/DFORL

The code and dataset for DFORL, a first-order rule learner based on neural networks.

Primary LanguageNewLisp

README

DFOL is a software which learns first-order logic progrrmas from larger knowledge graph such as FB15K-Selected and WordNet and smaller inductive logic programming (ILP) datasets. The corresponding academic publications appear in @IJCAI-22 and @AIJ.

Experimantal Environments:

The list shows the explicit software in the DFOL and the corresponding version. The versions in the parameter indicate the actual software versions used in the author's environment.

  • Python 3.6.13 and above (3.10.4)

  • Tensorflow 2.6 and above (2.8.0)

    pip install tensorflow==2.8
  • pyDatalog (0.17.1)

    Note: When installing the pyDatalog under Python 3.10, we need to download the source code manually and change 'from collections import *' to 'form collections.abc import *'. Then, install pyDatalog through the 'pip install' command.

    pip install pyDatalog
  • Numpy (1.22.3)

    pip install numpy==1.22.3
    
  • pickleshare (0.7.5)

    pip install pickleshare
    
  • seaborn (0.11.2)

    pip install seaborn
    
  • matplotlib (3.5.1)

    pip install matplotlib
    
  • pydot (1.4.2)

    pip install pydot
  • graphviz (0.19.1)

    pip install graphviz	

Learning small ILP datasets:

Entering the code directory.

The means of arguments:

  • g: Generating the trainable dataset from relational facts using the proposed propositionalization method;

  • d: The name of the dataset. In the code, the name of the directory where the task is located in.

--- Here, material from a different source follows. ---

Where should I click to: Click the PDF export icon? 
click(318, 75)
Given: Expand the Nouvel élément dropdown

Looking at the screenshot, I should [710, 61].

  • p: The name of target predicate, which is the same as the name of the file .nl under the ‘dataset_name/data/’ folder.

  • cur: The flag controlling whether beginning the training process with the curriculum learning strategy.

  • ft: The soundness filter with the default value 0.3.

  • vd: The variable depth with the default value 1.

  • lt: The curriculum learning times

  • amg: Learning with probabilistic datasets, the standard rate is [3] in default.

  • mis: Learning with mislabeled datasets.

  • checkpl: Check the accuracy for a logic program head by a relation.

  • ap: Generate logic programs head by all predicates in the task, and generate HINT@n and MRR indicators.

  • cap: After obtaining logic programs head bt all predicates in the task, running this to get mean accuracy of all logic programs.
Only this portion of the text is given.